Farming Notes: Limited treatments, pursuant to Law 1078, are used; the management is similar to biodynamic farming.
Terroir Notes: As with Cassis, Liguria produces scant quantities of wine that are dispensed of in large part by tourists who flock here to partake in the psychedelic gorgeousness of its seaside towns. Among all of Italy’s viticultural regions, only the Valle d’Aosta produces less volume. Vines here cling to breakneck-steep limestone slopes and vie for space with the region’s ubiquitous olive trees (which outnumber grapevines five to one), artichokes, aromatic herbs, and wild mushrooms. They plunge deeply into rocky, impoverished soils, often on terraces (built by the Liguri tribes in ancient times), aimed at the sun in worshipful fashion. These are vines that guzzle Mediterranean sunlight and bathe constantly in sea breezes, and the wines are easily among the most viscerally terroir-expressive white wines in all of Italy.

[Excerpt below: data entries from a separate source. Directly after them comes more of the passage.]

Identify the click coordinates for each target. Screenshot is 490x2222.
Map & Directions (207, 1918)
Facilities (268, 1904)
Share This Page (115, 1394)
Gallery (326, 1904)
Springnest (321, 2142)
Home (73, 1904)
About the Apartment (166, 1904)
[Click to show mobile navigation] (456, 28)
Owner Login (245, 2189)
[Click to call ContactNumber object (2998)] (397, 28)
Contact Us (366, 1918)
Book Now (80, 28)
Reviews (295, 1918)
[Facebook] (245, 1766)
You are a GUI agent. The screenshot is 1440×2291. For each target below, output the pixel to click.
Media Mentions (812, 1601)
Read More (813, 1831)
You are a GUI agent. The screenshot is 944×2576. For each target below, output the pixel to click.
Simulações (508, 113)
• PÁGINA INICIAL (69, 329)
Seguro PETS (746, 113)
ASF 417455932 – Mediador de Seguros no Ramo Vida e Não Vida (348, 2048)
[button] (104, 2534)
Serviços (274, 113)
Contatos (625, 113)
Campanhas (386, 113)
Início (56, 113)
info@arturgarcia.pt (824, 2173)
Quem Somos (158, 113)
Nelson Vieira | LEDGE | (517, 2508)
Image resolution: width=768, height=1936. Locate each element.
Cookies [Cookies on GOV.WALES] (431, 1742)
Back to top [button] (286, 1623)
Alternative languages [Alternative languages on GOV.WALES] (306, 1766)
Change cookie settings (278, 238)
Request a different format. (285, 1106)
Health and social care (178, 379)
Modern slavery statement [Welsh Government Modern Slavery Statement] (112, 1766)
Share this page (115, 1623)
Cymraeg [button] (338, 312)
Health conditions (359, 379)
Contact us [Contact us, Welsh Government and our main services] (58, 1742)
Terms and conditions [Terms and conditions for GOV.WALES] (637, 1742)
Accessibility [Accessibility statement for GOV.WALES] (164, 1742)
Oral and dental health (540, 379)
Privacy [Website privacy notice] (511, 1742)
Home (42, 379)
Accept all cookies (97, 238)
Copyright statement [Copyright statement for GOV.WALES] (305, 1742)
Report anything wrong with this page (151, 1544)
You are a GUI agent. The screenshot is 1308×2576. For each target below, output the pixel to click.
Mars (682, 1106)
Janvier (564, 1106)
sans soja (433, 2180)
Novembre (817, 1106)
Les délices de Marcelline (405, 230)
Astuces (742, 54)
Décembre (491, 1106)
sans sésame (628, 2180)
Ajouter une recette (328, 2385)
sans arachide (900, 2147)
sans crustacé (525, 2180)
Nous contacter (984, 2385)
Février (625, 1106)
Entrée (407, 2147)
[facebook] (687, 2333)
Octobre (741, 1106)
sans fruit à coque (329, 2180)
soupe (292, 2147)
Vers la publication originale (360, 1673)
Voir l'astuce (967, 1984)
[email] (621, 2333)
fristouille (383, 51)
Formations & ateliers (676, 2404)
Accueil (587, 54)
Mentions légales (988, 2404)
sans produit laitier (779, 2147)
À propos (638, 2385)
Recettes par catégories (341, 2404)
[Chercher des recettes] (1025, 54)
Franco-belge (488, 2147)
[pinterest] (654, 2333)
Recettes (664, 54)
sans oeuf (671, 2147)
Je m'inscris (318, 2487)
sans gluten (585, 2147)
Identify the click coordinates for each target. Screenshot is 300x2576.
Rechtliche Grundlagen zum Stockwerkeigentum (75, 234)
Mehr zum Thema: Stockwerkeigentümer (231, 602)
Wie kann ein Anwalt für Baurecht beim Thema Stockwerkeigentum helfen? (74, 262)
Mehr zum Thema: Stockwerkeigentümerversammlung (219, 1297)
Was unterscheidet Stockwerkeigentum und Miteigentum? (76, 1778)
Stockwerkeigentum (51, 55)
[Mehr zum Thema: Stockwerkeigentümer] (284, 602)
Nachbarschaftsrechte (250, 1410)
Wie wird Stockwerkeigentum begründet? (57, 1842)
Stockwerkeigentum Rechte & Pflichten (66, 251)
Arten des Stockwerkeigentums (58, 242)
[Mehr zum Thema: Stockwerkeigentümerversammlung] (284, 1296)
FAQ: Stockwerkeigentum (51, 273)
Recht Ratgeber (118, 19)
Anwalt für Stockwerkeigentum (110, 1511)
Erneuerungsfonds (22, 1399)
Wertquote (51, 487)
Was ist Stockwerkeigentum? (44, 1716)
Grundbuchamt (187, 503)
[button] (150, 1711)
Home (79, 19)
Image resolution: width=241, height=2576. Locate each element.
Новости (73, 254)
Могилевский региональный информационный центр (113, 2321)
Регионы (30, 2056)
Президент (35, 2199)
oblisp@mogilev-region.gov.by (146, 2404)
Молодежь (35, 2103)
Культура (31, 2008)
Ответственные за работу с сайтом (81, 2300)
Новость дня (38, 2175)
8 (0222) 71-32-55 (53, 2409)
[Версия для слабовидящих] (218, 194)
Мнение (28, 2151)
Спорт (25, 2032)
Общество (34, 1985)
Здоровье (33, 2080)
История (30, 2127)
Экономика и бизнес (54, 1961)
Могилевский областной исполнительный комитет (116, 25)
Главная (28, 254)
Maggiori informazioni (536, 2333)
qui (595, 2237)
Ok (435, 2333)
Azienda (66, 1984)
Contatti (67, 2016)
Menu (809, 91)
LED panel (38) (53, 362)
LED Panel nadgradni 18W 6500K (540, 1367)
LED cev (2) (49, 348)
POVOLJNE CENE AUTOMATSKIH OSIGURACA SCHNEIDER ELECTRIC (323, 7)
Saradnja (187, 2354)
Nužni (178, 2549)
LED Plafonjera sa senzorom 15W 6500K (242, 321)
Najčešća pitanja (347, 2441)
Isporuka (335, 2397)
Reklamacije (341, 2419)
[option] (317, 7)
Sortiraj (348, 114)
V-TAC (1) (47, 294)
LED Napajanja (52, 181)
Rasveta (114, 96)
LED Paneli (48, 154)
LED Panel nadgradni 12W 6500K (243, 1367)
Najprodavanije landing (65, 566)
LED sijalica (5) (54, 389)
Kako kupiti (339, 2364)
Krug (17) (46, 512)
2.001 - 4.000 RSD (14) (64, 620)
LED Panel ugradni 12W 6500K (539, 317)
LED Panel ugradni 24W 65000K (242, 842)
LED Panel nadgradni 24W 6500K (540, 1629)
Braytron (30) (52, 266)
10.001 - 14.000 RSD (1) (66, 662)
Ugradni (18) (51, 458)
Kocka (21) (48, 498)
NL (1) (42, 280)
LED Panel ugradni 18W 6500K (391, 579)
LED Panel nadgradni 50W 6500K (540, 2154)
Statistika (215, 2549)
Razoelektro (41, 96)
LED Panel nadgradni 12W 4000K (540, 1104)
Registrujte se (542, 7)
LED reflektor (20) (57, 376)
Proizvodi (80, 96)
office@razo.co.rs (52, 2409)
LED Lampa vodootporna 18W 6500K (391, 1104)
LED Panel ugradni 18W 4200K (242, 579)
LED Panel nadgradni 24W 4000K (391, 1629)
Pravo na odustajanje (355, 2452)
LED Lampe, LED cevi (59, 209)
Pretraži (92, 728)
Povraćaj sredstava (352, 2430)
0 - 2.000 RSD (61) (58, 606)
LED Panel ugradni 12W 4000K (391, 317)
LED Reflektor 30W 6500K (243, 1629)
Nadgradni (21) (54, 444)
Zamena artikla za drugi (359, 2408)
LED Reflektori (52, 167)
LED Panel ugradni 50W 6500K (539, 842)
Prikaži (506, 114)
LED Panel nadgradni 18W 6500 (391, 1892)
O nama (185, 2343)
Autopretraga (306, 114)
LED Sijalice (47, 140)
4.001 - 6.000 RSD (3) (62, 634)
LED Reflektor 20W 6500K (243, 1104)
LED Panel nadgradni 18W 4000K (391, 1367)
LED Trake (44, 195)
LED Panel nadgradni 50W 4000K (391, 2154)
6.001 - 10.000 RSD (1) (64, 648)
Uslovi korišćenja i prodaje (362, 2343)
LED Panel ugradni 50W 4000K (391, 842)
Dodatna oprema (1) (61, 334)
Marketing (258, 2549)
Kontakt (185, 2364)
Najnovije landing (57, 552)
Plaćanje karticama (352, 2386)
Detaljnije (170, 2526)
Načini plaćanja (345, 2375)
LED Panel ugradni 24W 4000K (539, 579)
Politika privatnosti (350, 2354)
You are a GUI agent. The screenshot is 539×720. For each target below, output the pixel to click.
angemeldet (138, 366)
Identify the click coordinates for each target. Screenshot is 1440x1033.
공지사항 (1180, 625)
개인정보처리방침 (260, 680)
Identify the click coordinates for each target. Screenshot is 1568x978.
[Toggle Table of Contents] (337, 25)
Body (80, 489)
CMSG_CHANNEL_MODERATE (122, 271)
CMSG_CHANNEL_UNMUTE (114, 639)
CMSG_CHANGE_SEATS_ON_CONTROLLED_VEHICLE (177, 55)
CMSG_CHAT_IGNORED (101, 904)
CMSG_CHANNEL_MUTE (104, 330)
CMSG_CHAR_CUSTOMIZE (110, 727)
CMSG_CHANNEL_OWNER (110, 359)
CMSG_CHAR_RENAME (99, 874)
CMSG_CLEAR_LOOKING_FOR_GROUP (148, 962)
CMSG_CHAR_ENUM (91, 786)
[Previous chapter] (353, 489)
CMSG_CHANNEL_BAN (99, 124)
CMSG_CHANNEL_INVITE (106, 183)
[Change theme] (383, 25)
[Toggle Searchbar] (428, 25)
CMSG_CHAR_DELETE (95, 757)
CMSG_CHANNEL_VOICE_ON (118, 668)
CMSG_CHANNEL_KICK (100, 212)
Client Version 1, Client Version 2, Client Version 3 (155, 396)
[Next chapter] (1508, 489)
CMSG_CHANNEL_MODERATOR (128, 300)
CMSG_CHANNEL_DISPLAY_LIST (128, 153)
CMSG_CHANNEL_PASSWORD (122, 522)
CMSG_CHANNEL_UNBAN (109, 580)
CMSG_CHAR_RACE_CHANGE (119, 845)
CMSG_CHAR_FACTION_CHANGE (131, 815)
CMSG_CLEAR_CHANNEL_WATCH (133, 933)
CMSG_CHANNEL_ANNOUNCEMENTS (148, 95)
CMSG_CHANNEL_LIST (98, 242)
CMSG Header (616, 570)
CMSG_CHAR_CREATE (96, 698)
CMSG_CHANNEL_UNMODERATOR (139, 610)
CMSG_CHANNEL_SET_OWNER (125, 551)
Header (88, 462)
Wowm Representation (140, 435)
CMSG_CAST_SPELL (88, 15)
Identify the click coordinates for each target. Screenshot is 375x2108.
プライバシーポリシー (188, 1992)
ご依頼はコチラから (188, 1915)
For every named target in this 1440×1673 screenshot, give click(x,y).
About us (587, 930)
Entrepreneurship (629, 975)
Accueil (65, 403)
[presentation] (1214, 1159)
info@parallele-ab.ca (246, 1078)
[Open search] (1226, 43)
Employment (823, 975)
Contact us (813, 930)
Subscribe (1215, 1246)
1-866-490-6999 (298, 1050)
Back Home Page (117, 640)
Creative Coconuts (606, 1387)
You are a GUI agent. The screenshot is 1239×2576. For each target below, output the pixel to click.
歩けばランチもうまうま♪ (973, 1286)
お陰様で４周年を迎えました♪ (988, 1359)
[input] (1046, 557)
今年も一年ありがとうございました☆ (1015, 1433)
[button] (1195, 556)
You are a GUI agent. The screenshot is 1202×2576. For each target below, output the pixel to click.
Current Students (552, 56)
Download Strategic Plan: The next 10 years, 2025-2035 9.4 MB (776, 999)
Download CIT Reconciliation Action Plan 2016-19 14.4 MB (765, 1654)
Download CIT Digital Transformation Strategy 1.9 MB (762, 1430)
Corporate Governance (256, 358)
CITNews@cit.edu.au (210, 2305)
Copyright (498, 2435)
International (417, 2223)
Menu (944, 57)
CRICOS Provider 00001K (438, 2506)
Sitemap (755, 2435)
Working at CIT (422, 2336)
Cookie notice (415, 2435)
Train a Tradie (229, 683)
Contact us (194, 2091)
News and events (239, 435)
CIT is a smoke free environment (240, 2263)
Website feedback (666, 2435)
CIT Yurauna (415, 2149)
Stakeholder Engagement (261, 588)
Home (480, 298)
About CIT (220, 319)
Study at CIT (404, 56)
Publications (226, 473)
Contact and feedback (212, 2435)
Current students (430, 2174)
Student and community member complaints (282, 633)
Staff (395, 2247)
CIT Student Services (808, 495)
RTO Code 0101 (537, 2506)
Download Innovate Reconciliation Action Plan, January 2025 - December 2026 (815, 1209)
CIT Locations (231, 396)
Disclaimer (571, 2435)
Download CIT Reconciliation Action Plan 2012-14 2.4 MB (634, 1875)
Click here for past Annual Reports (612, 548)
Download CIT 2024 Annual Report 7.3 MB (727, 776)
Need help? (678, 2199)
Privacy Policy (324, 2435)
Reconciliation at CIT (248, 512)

Pairing Notes: Fresh seafood, of course, but too often Mediterranean wine is typecast as a fish partner with severely limited range elsewhere. What the best Ligurian wines want so desperately, in fact, are green things—pesto, after all, is one of the region’s most widely beloved native dishes, and there are herbs growing everywhere which always find their way into the food. Fresh greens, sautéed greens, charred greens, heavily adorned greens; all will achieve synergistic nirvana with Bisson’s vivacious offering.